### Teks Bacaan
Studi tentang drainase telah banyak dan bermunculan sejak lama bahkan jurnal dan studi kasus bermunculan. Namun masalah masih berulang dimana banjir atau genangan akibat curah hujan yang tinggi kerap muncul pada perkotaan, bahkan di Kota Malang persoalan banjir perkotaan yang intensitasnya semakin parah.
Intensitas air hujan yang tinggi dan terus menerus terjadi, bisa berdampak banjir bandang walaupun itu terjadi di Kota Malang juga menyisakan banyak pertanyaan. Rasanya mustahil mengapa kota Malang yang berada di ketinggian 440-667 meter di atas permukaan laut tersebut bisa terlanda banjir? Ada pekerjaan rumah yang harus diperhatikan, adakah yang salah dalam tata ruang di Kota Malang?
Bisa jadi beberapa faktor penyebabnya adalah faktor demografis, yakni pertumbuhan penduduk yang tinggi, menurunnya etika sosial, mengendurnya praktik-praktik budaya luhur di masa lalu, hingga faktor tekanan ekonomi. Desakan pemukiman semakin padat, dan menyempitnya bantaran sungai yang dipenuhi bangunan sehingga lonjakan air hujan tidak terkendalikan mengakibatkan banjir.
Audit Kawasan Banjir
Memperlihatkan asas yang mendasari pembangunan perkotaan yang berwawasan lingkungan, maka diharapkan intervensi pemerintah dan kepedulian kolektif publik akan tetap mempertahankan keadaan kota sebagai kota yang lestari dengan tetap mengupayakan dan menyediakan hutan di tengah kota dengan hutan kota tetapi aman dari banjir. Hal ini juga diperkuat konsepsi Fokura (1987) bahwa hutan kota adalah tumbuhan atau vegetasi berkayu di wilayah perkotaan yang memberikan manfaat lingkungan yang sebesar-besarnya dalam kegunaan proteksi, estetika, rekreasi, dan kegunaan khusus lainnya.
Memperbaiki, menjaga, dan merawat fungsi sungai dan selokan dapat bekerja dengan baik dan lancar. Kita ketahui bahwa sungai dan selokan adalah tempat aliran air sehingga jangan sampai tercemari dengan sampah atau menjadi tempat pembuangan sampah yang akhirnya menyebabkan sungai dan selokan menjadi tersumbat.
Gerakan penghijauan melalui reboisasi tanaman khususnya jenis tanaman dan pepohonan yang dapat menyerap air dengan cepat. Perlunya pengaturan dan ketersediaan lahan terbuka untuk membuat lahan hijau dengan tujuan untuk penyerapan air. Larangan keras terhadap warga yang membangun perumahan di tepi sungai, karena akan mempersempit sungai dan sampah rumah juga akan masuk sungai sehingga mengakibatkan luapan banjir yang bisa menenggelamkan rumah di sekitarnya. Hal ini pentingnya audit kawasan banjir di kota-kota besar seperti di Kota Malang dalam membangun gedung-gedung tinggi dan area pusat bisnis.

### Catatan
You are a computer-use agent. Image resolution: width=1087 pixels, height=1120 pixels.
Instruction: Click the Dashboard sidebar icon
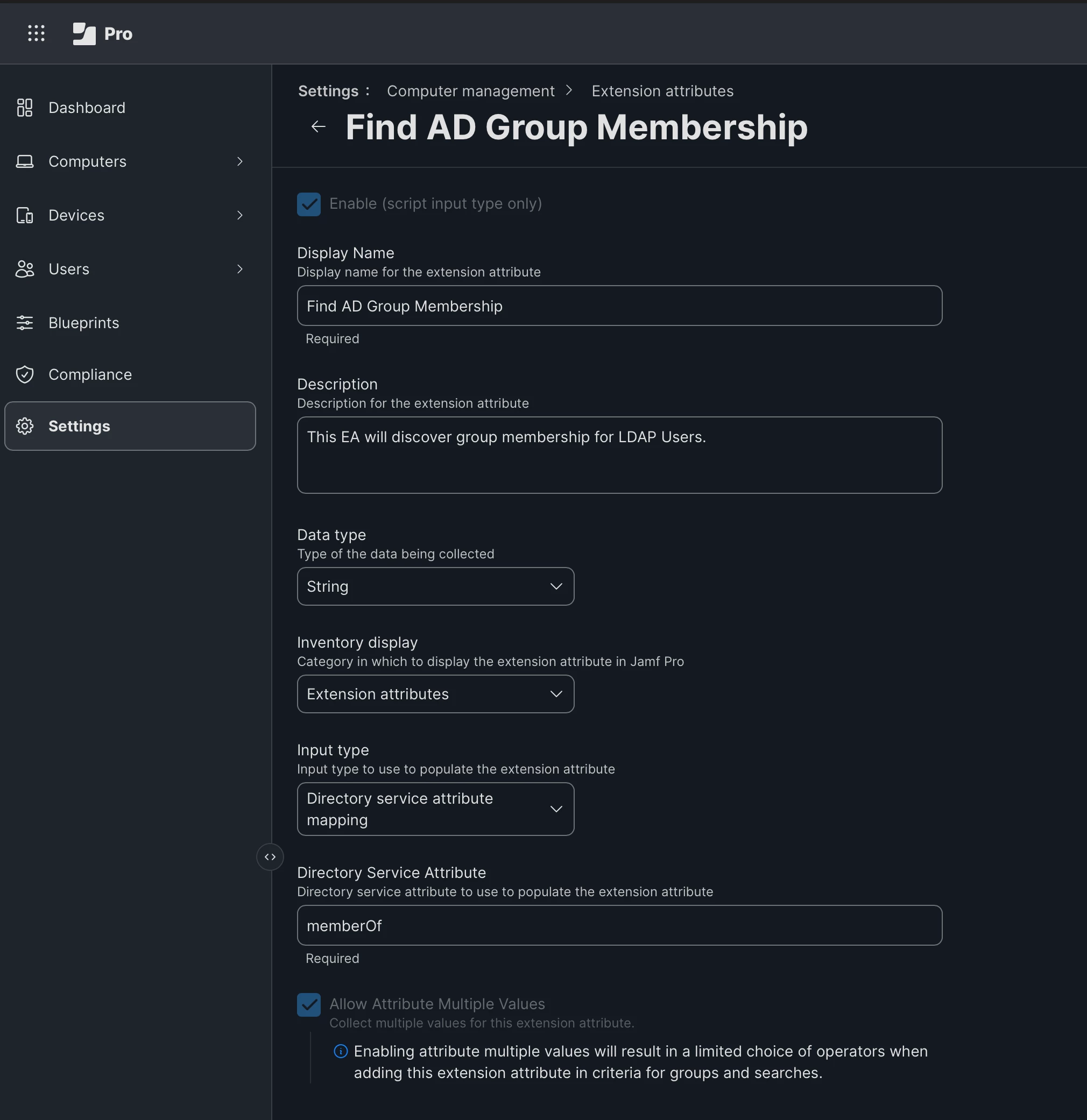click(x=25, y=108)
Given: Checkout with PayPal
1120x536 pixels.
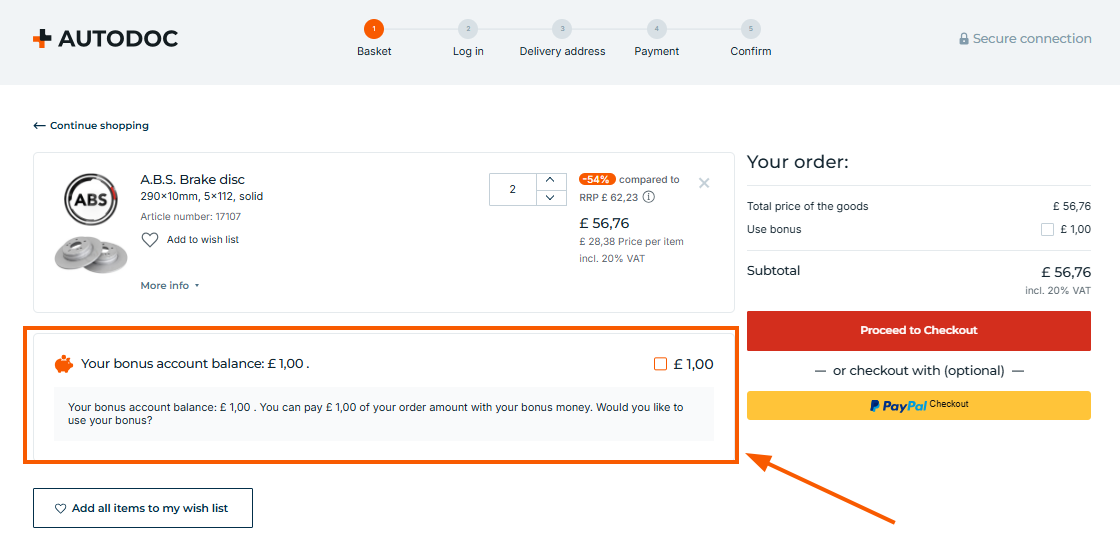Looking at the screenshot, I should [x=918, y=405].
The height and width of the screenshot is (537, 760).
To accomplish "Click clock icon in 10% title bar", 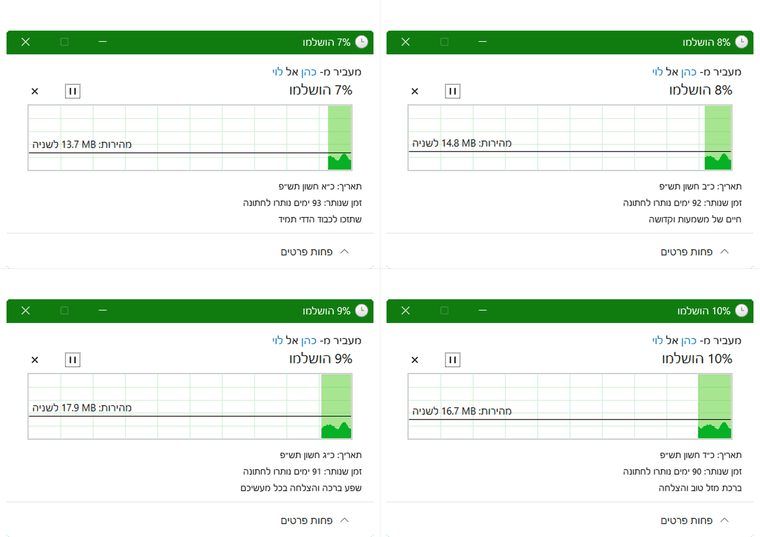I will 741,310.
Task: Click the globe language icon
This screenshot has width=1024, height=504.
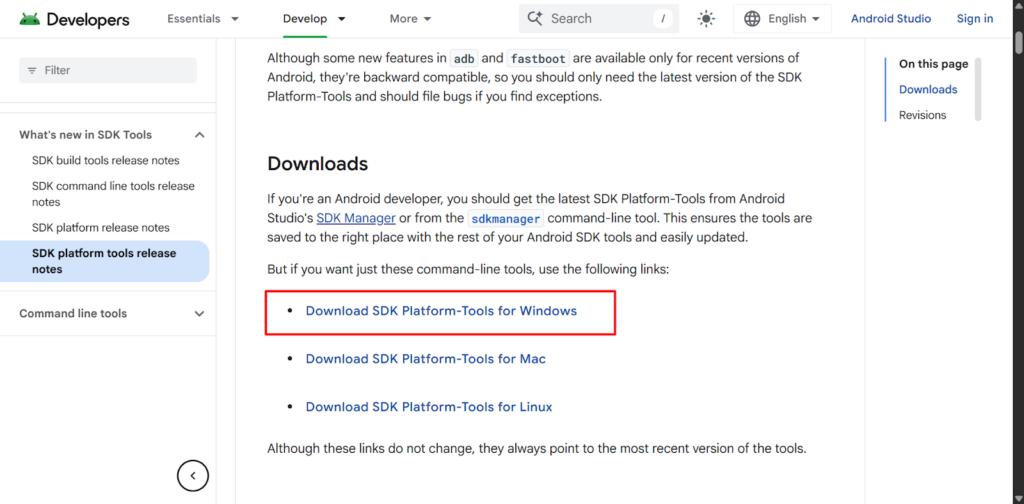Action: pyautogui.click(x=753, y=19)
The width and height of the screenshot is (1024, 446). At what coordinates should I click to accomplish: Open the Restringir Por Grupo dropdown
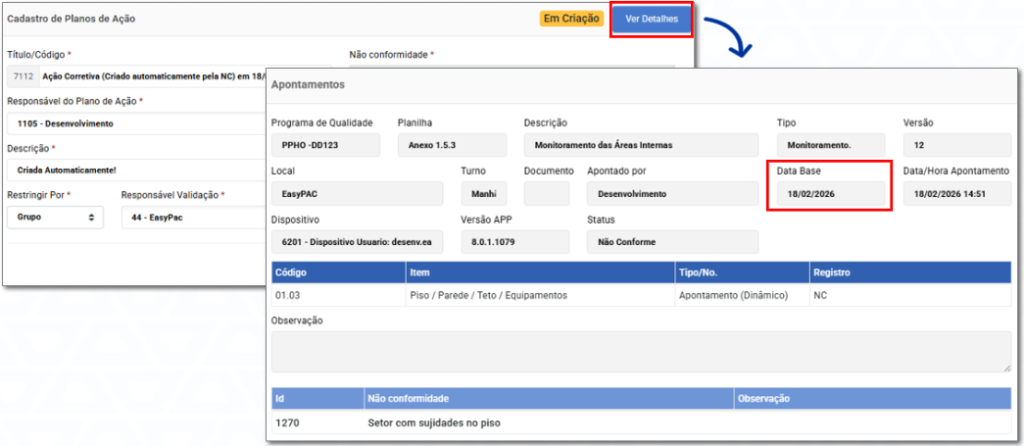pyautogui.click(x=55, y=216)
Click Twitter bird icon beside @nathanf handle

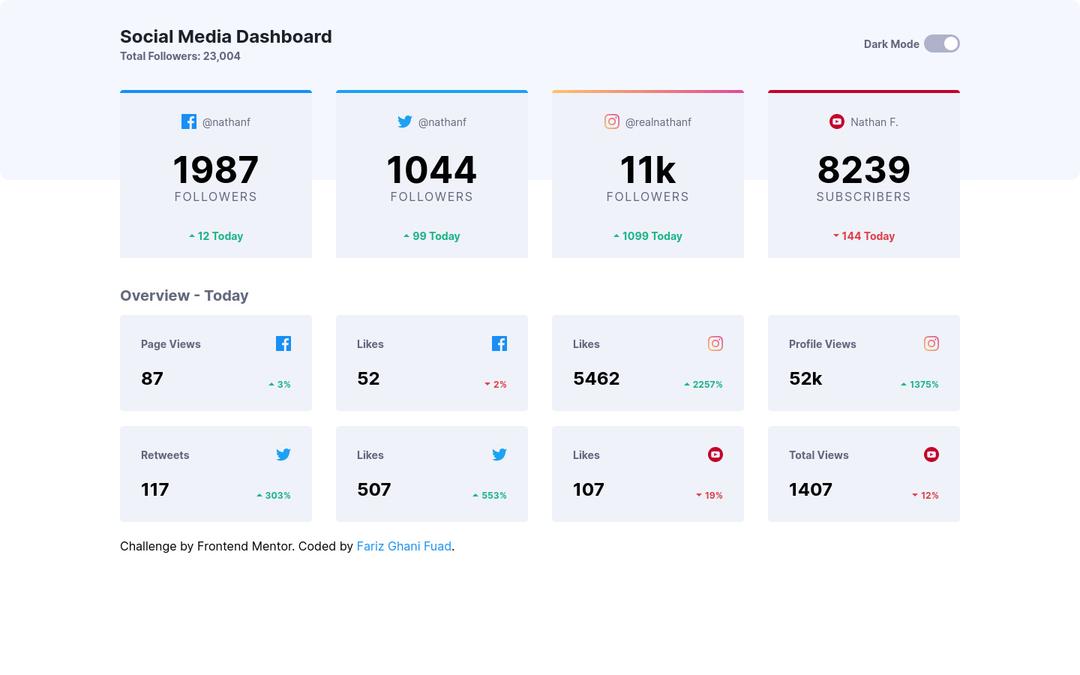(404, 122)

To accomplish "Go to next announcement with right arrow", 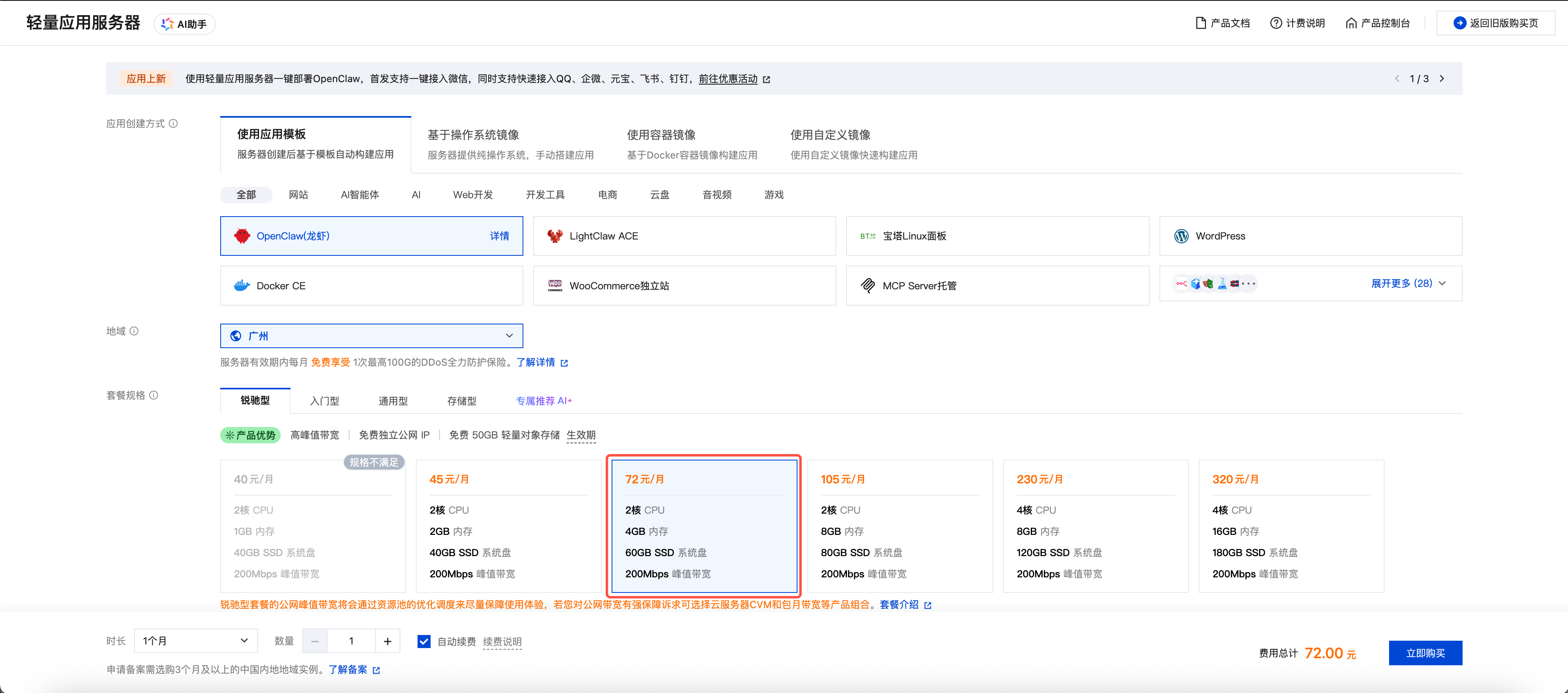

### Instruksi Tertulis
Jawab pertanyaan berikut berdasarkan bacaan tentang banjir di Kota Malang.
(a) Pada ketinggian berapa di atas permukaan laut Kota Malang berada?
(b) Menurut konsepsi Fokura (1987), apa yang dimaksud dengan hutan kota?
(c) Siapa yang dikenai larangan keras, dan karena membangun apa?

### Jawaban yang Diharapkan
(a) 440-667 meter di atas permukaan laut.
(b) Tumbuhan atau vegetasi berkayu di wilayah perkotaan yang memberikan manfaat lingkungan yang sebesar-besarnya dalam kegunaan proteksi, estetika, rekreasi, dan kegunaan khusus lainnya.
(c) Warga yang membangun perumahan di tepi sungai.